Facebook admits striking data-sharing deals with Chinese smartphone makers

Huawei, Oppo, Lenovo and TCL all benefited from data deals with Facebook

Facebook has admitted cutting-in major Chinese smartphone hardware makers into its personal data-sharing deals - including equipment makers banned from US government networks and military installations over espionage fears.

According to The New York Times, one of those companies is Huawei, which US intelligence authorities have flagged as a potential national security threat due to worries the tech giant could use the data to conduct snooping on behalf of China's government.

The news comes not too long after the revelation that Facebook was sharing user data with phone and hardware makers and, according to the report, the social network says it cut deals with at least four Chinese firms.

The data-sharing deal is somewhat ironic considering that China has banned Facebook use since 2009, blocking easy access to the social network via the so-called Great Firewall of China.

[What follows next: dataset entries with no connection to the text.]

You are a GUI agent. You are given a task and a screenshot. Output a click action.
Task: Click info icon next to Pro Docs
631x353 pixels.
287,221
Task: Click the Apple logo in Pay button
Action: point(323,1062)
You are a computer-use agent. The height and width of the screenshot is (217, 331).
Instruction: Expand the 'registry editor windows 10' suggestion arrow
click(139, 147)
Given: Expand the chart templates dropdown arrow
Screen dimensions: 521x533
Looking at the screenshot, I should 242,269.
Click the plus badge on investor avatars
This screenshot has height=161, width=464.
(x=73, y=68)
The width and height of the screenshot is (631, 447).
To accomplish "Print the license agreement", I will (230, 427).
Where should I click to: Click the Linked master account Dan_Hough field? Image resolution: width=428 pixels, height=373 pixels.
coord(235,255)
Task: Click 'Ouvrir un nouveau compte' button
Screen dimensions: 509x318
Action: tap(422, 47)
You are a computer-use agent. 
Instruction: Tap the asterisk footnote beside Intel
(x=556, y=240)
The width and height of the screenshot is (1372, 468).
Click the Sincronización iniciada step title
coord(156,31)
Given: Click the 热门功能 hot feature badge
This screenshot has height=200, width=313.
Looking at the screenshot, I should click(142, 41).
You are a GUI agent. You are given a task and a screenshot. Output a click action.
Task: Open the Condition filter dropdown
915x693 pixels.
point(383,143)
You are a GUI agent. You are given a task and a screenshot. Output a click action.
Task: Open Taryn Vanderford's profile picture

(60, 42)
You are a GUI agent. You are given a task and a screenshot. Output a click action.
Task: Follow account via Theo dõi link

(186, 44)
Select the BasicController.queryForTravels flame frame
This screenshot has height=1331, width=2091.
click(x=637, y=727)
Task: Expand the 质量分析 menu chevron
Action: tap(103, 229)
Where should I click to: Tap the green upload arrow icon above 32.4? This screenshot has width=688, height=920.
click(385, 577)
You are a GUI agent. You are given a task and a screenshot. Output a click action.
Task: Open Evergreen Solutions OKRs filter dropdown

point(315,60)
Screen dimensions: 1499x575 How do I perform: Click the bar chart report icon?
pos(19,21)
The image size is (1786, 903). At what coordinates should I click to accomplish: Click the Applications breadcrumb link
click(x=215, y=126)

Anyone in China that wants to access Facebook needs to use proxy servers and VPNs to get around the restrictions, but the increasingly authoritarian government of President Xi - recently made president for life - has also sought to clampdown on their use.

"Facebook's integrations with Huawei, Lenovo, Oppo and TCL were controlled from the get go — and we approved the Facebook experiences these companies built," Francisco Varela, the company's vice president of mobile partnerships, said in a statement.

"Given the interest from Congress, we wanted to make clear that all the information from these integrations with Huawei was stored on the device, not on Huawei's servers."

Huawei said in an emailed statement that it never collected or stored Facebook user data but had worked in the past with the social media company to make services "more convenient for users."

Given that Facebook is under an increasing level of scrutiny in the aftermath of the Cambridge Analytica affair, such revelations over data-sharing partnerships and practices come as a bad time for the social network.

However, users show little sign of dumping the platform in any great number in response.